Sidenote: In 1973, with the Supreme Court’s Roe v. Wade decision, it was established that a woman has the right to get an abortion until her fetus could viably survive outside of the womb, which is generally at 22 to 24 weeks of the pregnancy. Not so in Texas, soon enough.
And since GOP leaders, like the aforementioned Not Gay Ricky Perry, are so hell-bent on controlling women’s rights, they will pass it quickly through the Republican-controlled Legislature in a second special session; Democrats can do little but slow it down, and hope to attract as much attention as possible to Texas and the idea that woman have no rights over their own bodies down there; and, you know, down there.
Federal courts have ruled that states can regulate abortions but not to the extent to make them impossible to obtain; which is what Texas is trying to do.
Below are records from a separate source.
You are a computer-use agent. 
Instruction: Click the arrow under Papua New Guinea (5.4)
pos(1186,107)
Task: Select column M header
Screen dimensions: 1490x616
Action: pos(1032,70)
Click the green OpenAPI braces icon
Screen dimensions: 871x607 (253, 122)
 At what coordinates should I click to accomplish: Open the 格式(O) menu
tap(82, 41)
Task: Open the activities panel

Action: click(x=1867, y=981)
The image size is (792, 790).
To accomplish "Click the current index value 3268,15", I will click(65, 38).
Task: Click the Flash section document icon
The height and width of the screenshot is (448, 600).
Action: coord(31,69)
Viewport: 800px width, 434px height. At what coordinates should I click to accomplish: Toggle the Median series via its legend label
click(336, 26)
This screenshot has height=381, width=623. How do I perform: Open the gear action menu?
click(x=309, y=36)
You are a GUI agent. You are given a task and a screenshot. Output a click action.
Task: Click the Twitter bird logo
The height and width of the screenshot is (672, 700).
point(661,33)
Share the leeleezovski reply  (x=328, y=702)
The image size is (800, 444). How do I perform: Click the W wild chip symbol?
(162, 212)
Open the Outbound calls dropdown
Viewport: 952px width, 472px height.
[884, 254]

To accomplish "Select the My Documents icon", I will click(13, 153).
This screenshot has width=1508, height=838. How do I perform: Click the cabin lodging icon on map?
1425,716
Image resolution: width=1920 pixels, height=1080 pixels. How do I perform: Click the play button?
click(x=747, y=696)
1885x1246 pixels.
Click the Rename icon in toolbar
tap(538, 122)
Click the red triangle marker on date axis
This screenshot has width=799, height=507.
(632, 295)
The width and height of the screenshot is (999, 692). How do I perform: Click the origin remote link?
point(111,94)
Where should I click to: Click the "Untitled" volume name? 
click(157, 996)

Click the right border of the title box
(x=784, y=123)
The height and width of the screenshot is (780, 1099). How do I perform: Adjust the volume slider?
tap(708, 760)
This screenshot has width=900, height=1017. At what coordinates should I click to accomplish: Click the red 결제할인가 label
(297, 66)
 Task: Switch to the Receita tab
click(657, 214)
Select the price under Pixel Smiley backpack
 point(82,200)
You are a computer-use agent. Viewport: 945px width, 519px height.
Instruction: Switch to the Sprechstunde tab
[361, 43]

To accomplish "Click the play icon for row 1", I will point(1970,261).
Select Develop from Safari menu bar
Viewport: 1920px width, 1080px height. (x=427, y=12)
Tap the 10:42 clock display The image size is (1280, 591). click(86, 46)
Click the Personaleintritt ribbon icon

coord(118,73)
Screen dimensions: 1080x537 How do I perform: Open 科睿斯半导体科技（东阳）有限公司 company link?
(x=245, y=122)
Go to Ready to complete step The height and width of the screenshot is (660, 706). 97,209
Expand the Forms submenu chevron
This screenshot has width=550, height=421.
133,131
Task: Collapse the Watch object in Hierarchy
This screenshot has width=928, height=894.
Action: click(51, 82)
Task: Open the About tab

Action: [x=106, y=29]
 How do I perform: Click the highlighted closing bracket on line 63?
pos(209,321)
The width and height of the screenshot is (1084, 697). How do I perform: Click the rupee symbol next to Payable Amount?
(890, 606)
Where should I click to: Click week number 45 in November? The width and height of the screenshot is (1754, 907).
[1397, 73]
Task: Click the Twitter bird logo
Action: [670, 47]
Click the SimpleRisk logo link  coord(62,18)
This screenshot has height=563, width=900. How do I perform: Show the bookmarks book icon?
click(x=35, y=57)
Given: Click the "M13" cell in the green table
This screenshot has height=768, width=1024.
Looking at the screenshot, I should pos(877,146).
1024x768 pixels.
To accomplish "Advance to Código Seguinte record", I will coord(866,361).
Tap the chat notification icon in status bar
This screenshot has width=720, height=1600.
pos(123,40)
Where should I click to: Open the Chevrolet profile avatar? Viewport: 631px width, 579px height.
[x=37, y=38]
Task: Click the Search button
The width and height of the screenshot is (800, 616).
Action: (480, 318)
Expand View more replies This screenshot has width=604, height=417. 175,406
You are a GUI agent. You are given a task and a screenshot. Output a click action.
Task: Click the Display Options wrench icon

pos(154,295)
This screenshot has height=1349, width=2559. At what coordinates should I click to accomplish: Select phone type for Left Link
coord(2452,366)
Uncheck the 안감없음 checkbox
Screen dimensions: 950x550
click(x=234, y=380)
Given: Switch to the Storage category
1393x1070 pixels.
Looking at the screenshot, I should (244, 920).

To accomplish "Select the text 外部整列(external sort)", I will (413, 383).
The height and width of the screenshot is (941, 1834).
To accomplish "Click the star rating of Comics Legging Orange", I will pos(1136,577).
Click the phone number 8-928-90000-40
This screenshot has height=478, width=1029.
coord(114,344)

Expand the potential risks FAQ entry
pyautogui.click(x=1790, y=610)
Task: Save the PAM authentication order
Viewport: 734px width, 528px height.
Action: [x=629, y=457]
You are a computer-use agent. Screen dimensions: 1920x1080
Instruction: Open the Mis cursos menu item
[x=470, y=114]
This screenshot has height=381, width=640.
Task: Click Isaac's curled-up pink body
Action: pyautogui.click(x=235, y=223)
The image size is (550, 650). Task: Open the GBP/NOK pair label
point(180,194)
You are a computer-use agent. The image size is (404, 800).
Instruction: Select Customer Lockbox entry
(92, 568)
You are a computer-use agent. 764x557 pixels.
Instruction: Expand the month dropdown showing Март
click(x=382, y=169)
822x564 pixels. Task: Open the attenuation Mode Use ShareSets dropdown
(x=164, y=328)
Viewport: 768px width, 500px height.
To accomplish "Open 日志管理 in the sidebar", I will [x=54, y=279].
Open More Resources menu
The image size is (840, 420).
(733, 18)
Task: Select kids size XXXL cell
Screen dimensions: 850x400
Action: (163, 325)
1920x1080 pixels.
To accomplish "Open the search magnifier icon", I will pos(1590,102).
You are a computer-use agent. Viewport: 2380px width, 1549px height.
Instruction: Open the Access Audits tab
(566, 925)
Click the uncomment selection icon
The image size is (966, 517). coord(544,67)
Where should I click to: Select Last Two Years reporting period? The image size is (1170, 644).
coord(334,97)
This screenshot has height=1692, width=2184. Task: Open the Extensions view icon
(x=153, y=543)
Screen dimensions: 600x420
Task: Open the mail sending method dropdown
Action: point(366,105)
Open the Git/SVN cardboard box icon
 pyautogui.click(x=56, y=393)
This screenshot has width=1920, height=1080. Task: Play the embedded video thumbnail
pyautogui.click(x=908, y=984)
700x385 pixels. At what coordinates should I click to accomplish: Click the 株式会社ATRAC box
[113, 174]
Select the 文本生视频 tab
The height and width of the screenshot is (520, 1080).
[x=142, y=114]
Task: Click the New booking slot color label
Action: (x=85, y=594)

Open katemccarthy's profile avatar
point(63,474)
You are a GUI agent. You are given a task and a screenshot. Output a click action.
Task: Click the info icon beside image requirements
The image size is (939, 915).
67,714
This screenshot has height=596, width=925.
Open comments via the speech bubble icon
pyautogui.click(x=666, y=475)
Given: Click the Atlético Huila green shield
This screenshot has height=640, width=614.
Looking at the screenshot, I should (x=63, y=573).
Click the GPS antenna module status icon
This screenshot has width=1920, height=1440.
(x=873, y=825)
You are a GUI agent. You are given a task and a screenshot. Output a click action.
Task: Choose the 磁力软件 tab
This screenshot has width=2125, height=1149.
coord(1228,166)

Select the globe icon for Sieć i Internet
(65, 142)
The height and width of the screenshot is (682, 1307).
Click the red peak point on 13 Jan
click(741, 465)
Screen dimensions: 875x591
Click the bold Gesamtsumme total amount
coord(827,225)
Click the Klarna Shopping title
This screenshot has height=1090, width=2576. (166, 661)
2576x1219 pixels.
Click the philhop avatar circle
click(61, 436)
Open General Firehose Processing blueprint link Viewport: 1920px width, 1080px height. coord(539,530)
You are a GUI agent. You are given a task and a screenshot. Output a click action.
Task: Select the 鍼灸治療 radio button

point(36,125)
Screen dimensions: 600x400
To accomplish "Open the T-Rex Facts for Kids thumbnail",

Opponents of the Texas bill say this new legislation would effectively ban abortion in much of the state, by causing the closure of 37 of its 42 abortion clinics.
Houston Representative Sarah Davis, the only Republican opposed to the law, warned that the bill as written is unconstitutional and offered an amendment to make it less stringent, saying, “I believe the bill as drafted will be a de facto ban on abortion. No one wants to see abortions, it’s a terrible way to end a pregnancy, but it is a constitutionally protected right.”
Constitutionally protected right. Except, sadly, in Texas, where they are avid proponents of the death penalty, but also say they are pro-life.